I walked to the window. Outside, a specialized horticultural team was already excavating the root systems, placing the delicate specimens into temperature-controlled bio-pods.
Dustin watched, utterly helpless. His Alpha instinct to protect his territory was screaming, but the broken bond had left him physically hollowed out. He was hemorrhaging energy just by standing there.
"Eliana," he whispered.
"Please."
It was the first time he had used that word in years.
I turned to him one last time. I saw the raw terror in his eyes. He wasn't afraid of losing the herbs. He was afraid because he was realizing, for the first time, exactly how much of his "power" was actually *me*.
"Goodbye, Dustin," I said.
I walked out the front door, refusing to look back at the hollow shell of a house.
I climbed into the back of Laura's black SUV. The moment the door clicked shut, silencing the noise outside, I pulled out my phone.
"Are we done?" Laura asked from the front seat, glancing at me in the rearview mirror.
"Not quite," I said.
I opened a secure app.

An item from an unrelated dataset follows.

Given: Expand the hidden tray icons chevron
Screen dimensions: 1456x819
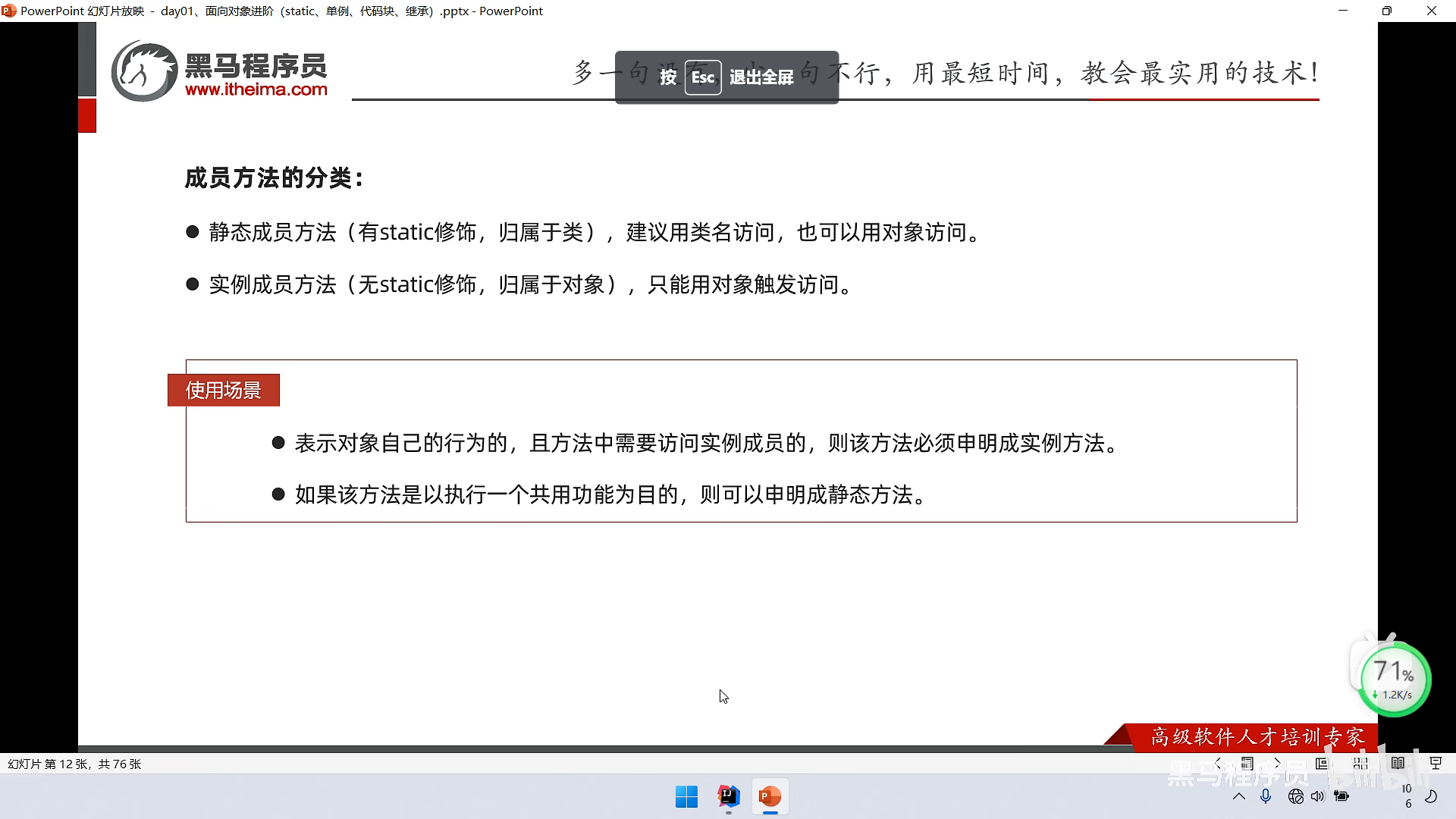Looking at the screenshot, I should [x=1239, y=796].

I had one last card to play.
Dustin’s company, Obsidian Tech, was currently bidding on a massive government contract in Europe. They were the frontrunners solely because of a proprietary encryption key.
My encryption key.
I tapped the screen. One anonymous tip sent to their biggest competitor, highlighting the expiration date of the license Obsidian Tech was using.
*Sent.*
"Now," I said, leaning back into the leather seat and closing my eyes. "Now we're done."
Eliana POV
The ocean breeze in Portugal didn't just smell of salt; it smelled of liberation.

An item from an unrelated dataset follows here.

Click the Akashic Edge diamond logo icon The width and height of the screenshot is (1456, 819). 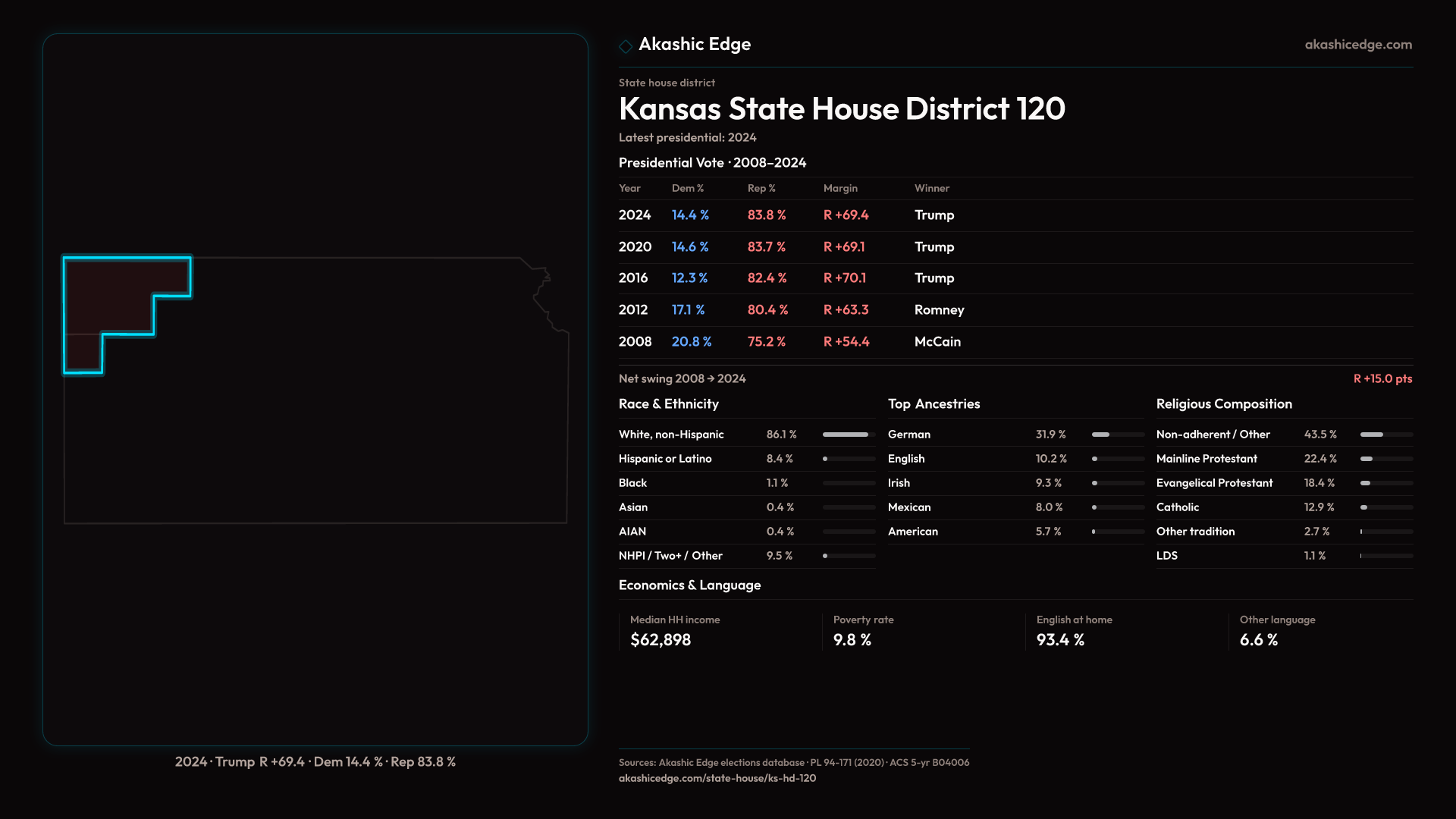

I had rented a small, whitewashed villa in a sleepy coastal town called Nazare. No Packs. No politics. No heavy crowns. Just the rhythmic, thundering sound of waves crashing against the cliffs.
It had been two weeks.
I sat on the terrace, wrapped tight in a wool blanket. My ribs were fully healed—one of the few perks of the White Wolf bloodline—but my soul still felt bruised, tender to the touch.
"Tea, *querida*?"
Angele, my landlady, set a silver tray down on the mosaic table. She was human, a woman in her sixties with skin weathered like old leather and eyes that held the depth of the ocean. She didn't know I was a wolf, but she knew the look of a woman running for her life.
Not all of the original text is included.